7.2 The Thread state

Reviewing the Thread state data structure in listing 7.1, one can see that the thread state data structure is a more involved data structure than the interpreter state data structure.

Listing 7.2: Cross-section of the thread state data structure

    typedef struct _ts {
        struct _ts *prev;
        struct _ts *next;
        PyInterpreterState *interp;

        struct _frame *frame;
        int recursion_depth;
        char overflowed;         
        char recursion_critical; 
        int tracing;
        int use_tracing;

        Py_tracefunc c_profilefunc;
        Py_tracefunc c_tracefunc;
        PyObject *c_profileobj;
        PyObject *c_traceobj;

        PyObject *curexc_type;
        PyObject *curexc_value;
        PyObject *curexc_traceback;

        PyObject *exc_type;
        PyObject *exc_value;
        PyObject *exc_traceback;

        ...

    } PyThreadState;

A thread state data structure’s previous and next fields reference thread states created before and just after the given thread state. These fields form a doubly-linked list of thread states that share a single interpreter state. The interp field references the thread state’s interpreter state. The frame references the current frame of execution; the value referenced by this field changes when the code object that is executing changes.
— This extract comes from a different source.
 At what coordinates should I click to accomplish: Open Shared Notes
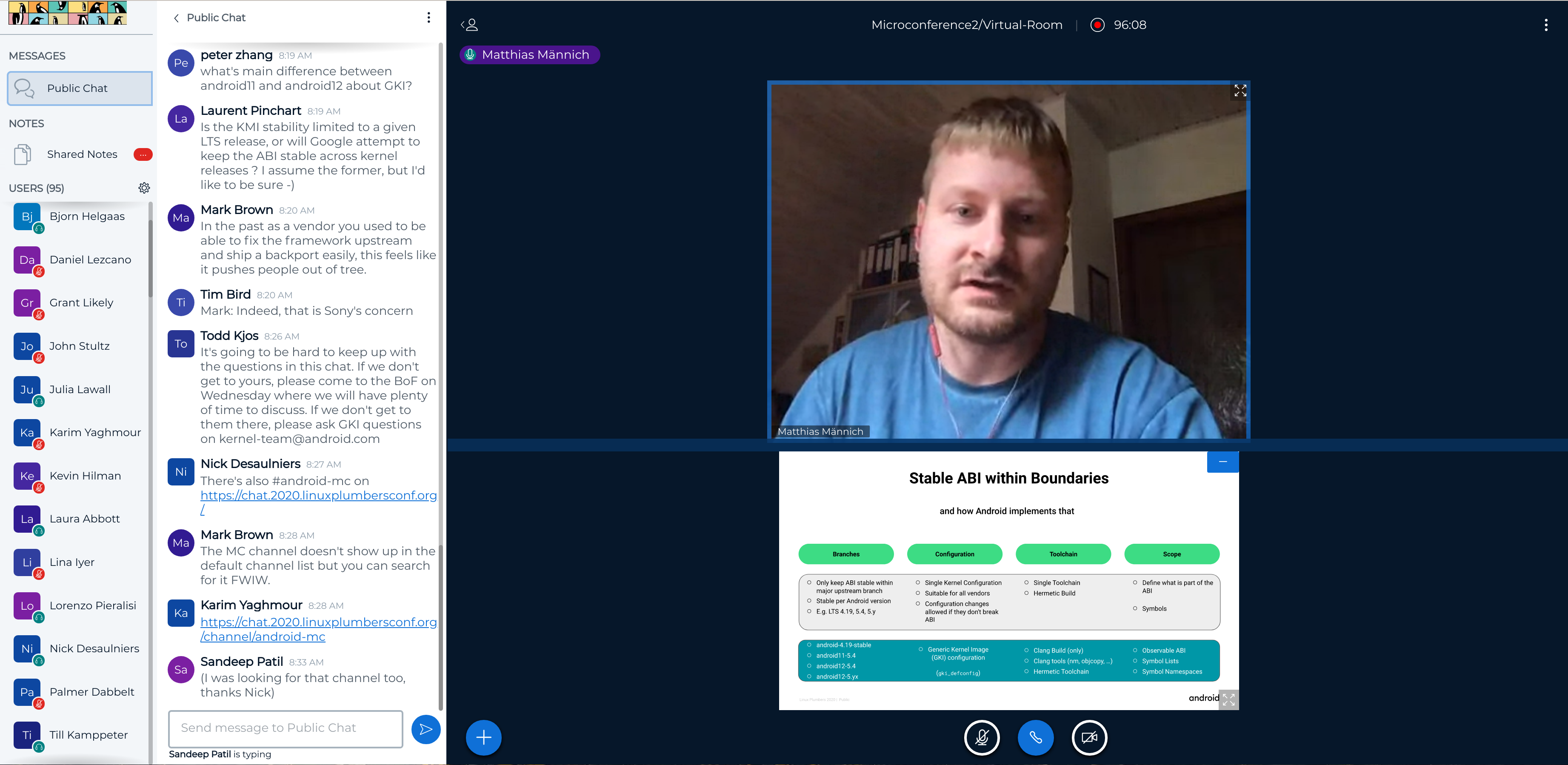[82, 154]
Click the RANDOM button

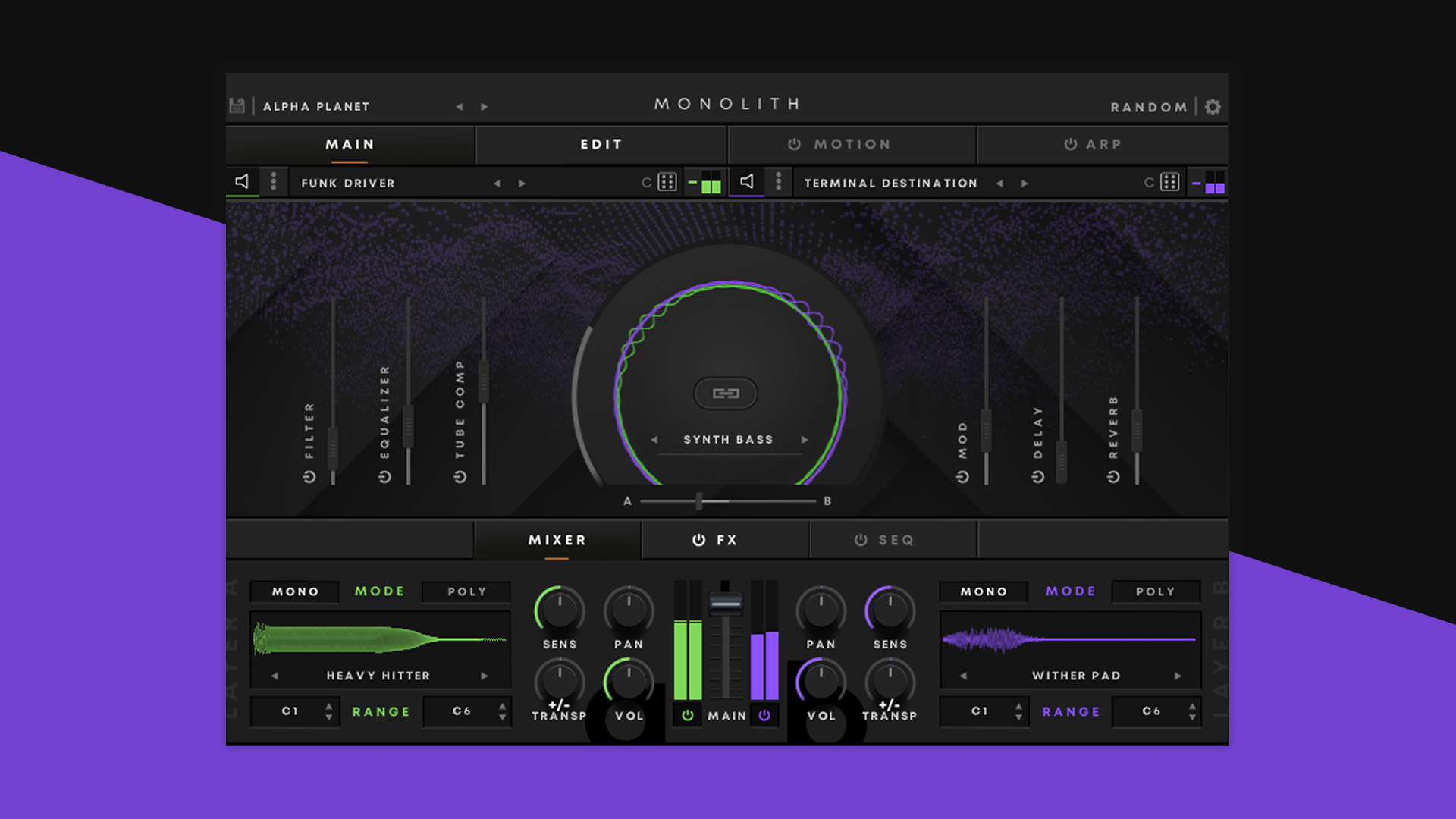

The recursion_depth, as the name suggests, specifies how deep the stack frame should get during a recursive call. The overflowed flag is set when the stack overflows. After a stack overflow, the thread allows 50 more calls for clean-up operations. The recursion_critical flag signals to the thread that the code being executed should not overflow. The tracing and use_tracing flag are related to functionality for tracing the execution of the thread. The *curexc_type, *currexc_value, *curexc_traceback, *exc_type, *exc_value and *curexc_traceback are fields that are all used in the exception handling process as will be seen in subsequent chapters.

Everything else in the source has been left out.